EXERCISE DESCRIPTION:
Write the data out again exactly, with every picture removed.

ENTRIES PROVIDED:
--

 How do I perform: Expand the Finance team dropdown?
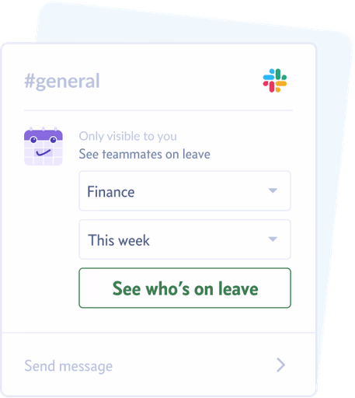pyautogui.click(x=185, y=190)
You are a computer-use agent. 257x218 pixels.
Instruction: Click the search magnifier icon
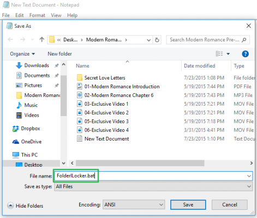pyautogui.click(x=244, y=40)
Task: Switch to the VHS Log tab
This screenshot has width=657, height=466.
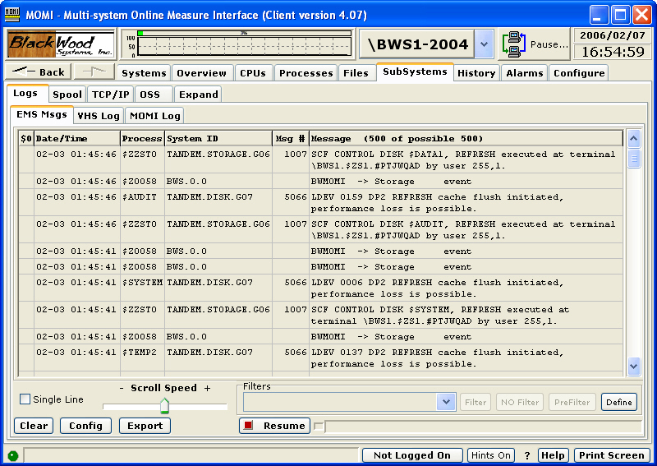Action: coord(99,116)
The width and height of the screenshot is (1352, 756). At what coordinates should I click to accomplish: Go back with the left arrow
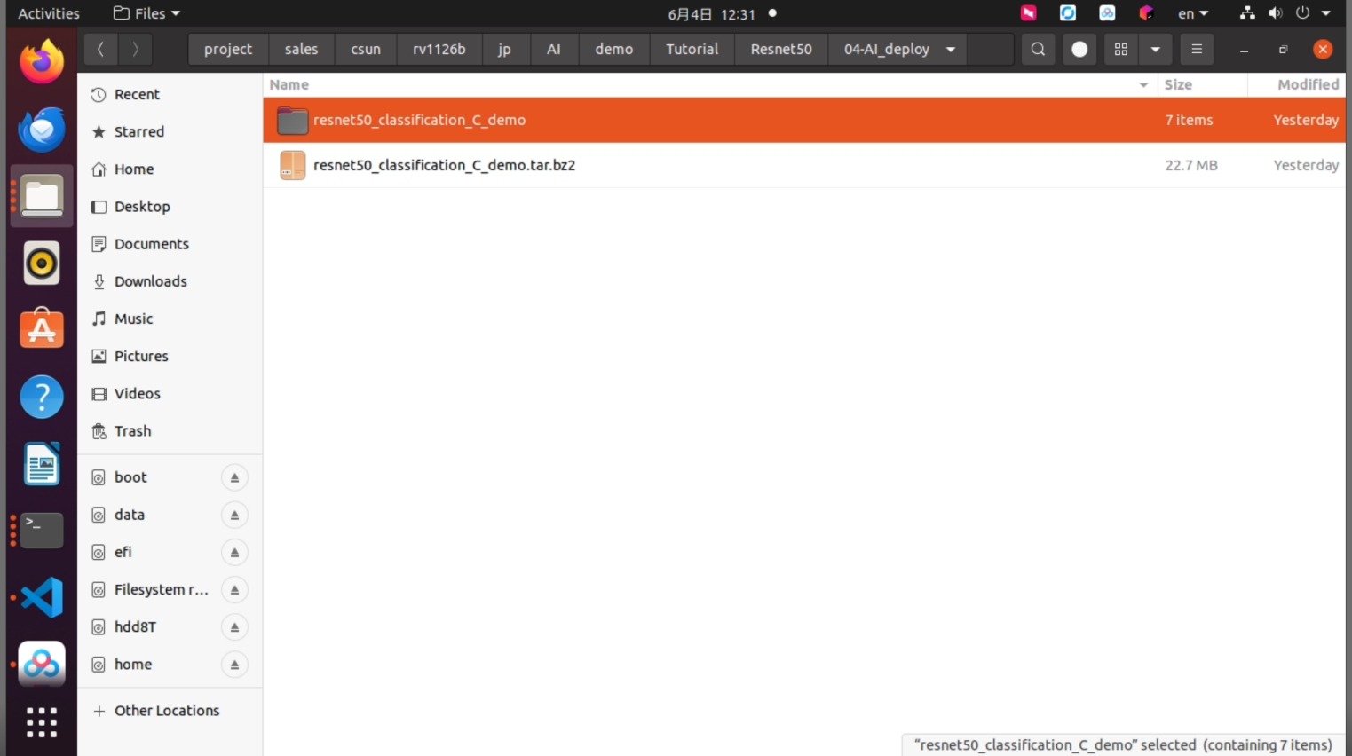tap(100, 50)
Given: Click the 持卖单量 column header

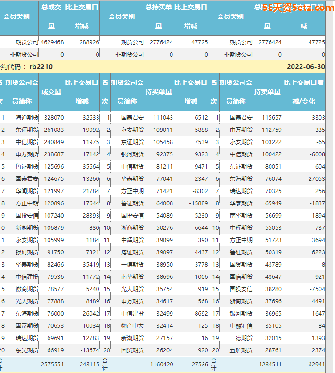Looking at the screenshot, I should 267,92.
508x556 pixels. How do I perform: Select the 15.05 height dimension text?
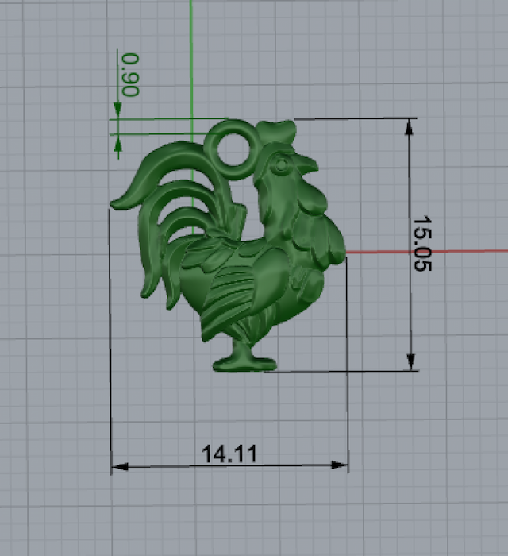pyautogui.click(x=422, y=244)
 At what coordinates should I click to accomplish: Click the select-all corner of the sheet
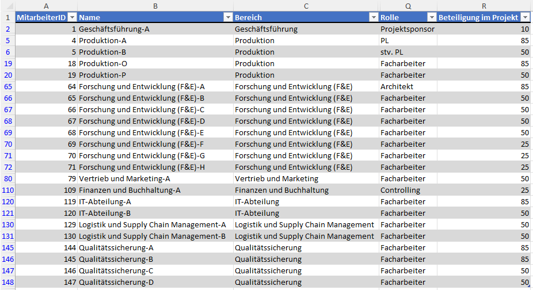click(x=7, y=6)
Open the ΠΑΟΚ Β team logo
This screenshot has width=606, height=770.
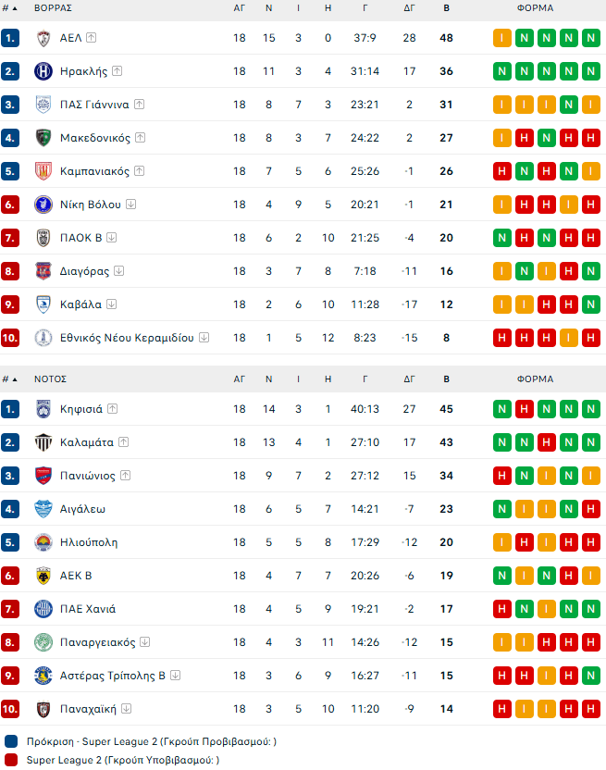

--

EXPECTED OUTPUT:
 How do I perform: Expand the Finance team dropdown?
pyautogui.click(x=185, y=190)
You are a computer-use agent. 257x218 pixels.
Instruction: Click the search magnifier icon
pyautogui.click(x=244, y=40)
Task: Switch to the VHS Log tab
This screenshot has width=657, height=466.
Action: coord(99,116)
The width and height of the screenshot is (1352, 756). At what coordinates should I click to accomplish: Go back with the left arrow
tap(100, 50)
Given: Click the 持卖单量 column header

Looking at the screenshot, I should 267,92.
508x556 pixels. How do I perform: Select the 15.05 height dimension text?
pyautogui.click(x=422, y=244)
 At what coordinates should I click to accomplish: Click the select-all corner of the sheet
click(x=7, y=6)
Open the ΠΑΟΚ Β team logo
This screenshot has width=606, height=770.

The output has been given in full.